When I walked into the Quad the next morning, I wasn’t sure what I expected to find. I knew that the Big Guys had taken Mrs. McCall into custody, and that with their help, Chloe had been able to locate and deprogram the nanobots. Or so I’d been told. If I suddenly keeled over in the middle of the debriefing, I was going to know who to blame. I also knew that the Big Guys (and Brooke’s mom) had decided to forgive me my breach of protocol with Amelia, and Brooke her rogue operation. After all, in a roundabout way, we’d been right, and in a not-so-round-about way, we’d saved the day. Again.

Besides, as far as the Big Guys were concerned, the threat was contained, and all was right with the world. And the fact that they were the ones who’d dropped the ball and actually left Joanne McCall off of their watch lists didn’t exactly give them much room to cast stones. I mean, come on—she was clearly unhinged, and they’d known she was in Bayport all along.

Walking into the Quad, half of me expected some kind of celebration. Ribbons. Confetti. Ice cream would have been nice. Cookies would have been better.

What I found was a half dozen girls gathered round a single screen.

“New mission?” I asked. “Already?”

“Homecoming vote projections,” Lucy answered. “Our old hacker wrote the program a couple of years ago, and we just entered in the last piece of data. It’s some algorithm thingy.”

I winced at the phrase algorithm thingy, but figured that, depending on what the aforementioned thingy had to say about homecoming, I’d save any more dramatic reaction for later.

“You’re in the lead,” Chloe told me, her voice tight. “By a lot.”

Brooke flipped her hair over her shoulder. “I can’t believe we actually saved you,” she huffed. “This is our senior year.”

I looked at the other nonsenior cheerleaders. Hadn’t any of them bothered to fill the seniors in on my little speech yesterday? “I practically begged the student body not to vote for me,” I said. “It’s not my fault my little brother is a spaz.”

“The problem is that you did ask people not to vote for you,” Zee said. “Now half of them are supporting you because they think you’re nice, and the other half are voting for you because they honestly believe you don’t want to win, and they’re just being petty.”

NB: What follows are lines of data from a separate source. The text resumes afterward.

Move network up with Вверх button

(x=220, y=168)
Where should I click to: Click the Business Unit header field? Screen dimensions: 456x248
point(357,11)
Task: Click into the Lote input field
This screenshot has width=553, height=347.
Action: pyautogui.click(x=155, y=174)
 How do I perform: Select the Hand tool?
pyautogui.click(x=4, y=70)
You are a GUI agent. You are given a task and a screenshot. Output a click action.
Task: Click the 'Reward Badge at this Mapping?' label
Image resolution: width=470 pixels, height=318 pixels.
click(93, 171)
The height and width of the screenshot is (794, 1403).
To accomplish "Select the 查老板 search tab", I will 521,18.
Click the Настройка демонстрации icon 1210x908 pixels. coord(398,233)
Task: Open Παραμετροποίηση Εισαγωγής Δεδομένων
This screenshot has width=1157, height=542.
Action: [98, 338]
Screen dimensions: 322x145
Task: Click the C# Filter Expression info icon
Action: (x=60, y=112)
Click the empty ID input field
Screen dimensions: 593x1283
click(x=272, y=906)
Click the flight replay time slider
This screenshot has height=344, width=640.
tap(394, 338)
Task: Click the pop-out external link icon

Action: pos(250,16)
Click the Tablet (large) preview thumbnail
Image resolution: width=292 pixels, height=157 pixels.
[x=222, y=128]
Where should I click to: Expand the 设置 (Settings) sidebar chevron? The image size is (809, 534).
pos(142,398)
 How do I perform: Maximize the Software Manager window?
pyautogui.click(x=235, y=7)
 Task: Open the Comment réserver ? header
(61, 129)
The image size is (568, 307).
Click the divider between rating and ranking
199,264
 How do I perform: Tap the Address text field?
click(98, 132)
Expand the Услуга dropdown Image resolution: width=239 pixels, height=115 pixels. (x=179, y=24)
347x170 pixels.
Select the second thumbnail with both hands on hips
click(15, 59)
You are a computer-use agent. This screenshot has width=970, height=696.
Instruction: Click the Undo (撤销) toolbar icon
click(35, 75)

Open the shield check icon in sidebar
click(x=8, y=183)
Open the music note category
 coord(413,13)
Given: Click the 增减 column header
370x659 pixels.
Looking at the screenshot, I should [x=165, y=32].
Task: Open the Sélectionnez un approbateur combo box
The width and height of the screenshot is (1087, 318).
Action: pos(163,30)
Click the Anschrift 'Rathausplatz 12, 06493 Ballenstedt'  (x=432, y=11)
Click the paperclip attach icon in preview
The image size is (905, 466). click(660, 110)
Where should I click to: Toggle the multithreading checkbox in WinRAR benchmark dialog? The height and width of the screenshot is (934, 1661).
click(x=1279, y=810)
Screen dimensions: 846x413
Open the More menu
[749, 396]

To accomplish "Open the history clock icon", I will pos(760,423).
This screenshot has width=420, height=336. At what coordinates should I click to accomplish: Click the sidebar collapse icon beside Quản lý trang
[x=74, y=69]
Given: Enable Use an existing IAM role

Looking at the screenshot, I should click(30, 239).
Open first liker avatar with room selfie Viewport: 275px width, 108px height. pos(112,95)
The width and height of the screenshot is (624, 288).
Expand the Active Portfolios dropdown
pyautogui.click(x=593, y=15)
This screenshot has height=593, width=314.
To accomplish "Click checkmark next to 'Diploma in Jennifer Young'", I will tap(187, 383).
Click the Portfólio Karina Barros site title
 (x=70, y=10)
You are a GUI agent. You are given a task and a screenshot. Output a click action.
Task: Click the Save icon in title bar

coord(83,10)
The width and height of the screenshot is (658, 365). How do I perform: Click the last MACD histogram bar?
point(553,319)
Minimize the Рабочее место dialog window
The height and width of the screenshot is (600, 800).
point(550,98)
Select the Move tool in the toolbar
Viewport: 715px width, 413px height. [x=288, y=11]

“Though, to be fair,” Tara added, “Noah’s pirate speech did have some effect as well. His Abraham Lincoln speech, not so much so.”

I didn’t ask how this program somehow had the capability to analyze my brother’s wacky campaign ideas. I really didn’t want to know.

“Just tell me what I can do to lose,” I said. “Please.”

Brooke said something along the lines of, “I don’t think there’s a point,” but what I heard was, “I am going to make your life a living hell for this.”

“Turn that thing off,” Chloe said darkly. “Let’s go upstairs and practice.”

Brooke smiled then. It was a chilling sight. “Let’s,” she said. “I was thinking we’d teach Toby how to fly.”

Fly? As in give up my lovely, benign front spot position in order to let a bunch of girls with hardcore grudges against me throw me up into the air and hold me there? That so wasn’t going to happen.

Except I looked at Brooke’s face again and knew that it would.

The thing about being a flyer is this. If you think you’re going to fall, you will. If you think the bases are going to drop you, they do. And if you think this whole thing is some sort of twisted punishment for past sins, you’re absolutely one hundred percent correct.

An hour later, I still hadn’t managed to stick a liberty, but I had managed to acquire several new bruises that would look just lovely with the homecoming dress the twins had picked out for me.

“By the way,” Tiffany said, proving herself remarkably in tune with my thoughts. “We got you a new dress. It’s pink.”

The torture, it appeared, was just beginning. The worst part of it was that as hellish as this was and as catty as they were all being, I knew that if things had gone differently and I’d woken up this morning as a noncheerleader, my life would have been a whole lot worse.

“Let’s go again,” Brooke said. “One, two, down, up, down…up.” She counted off the movement, and this time, as they hoisted me none-too-gently into the air, I actually managed to stay there. My form wasn’t pretty, and it wasn’t so much a liberty as a “get me the hell down from here,” but I stuck it.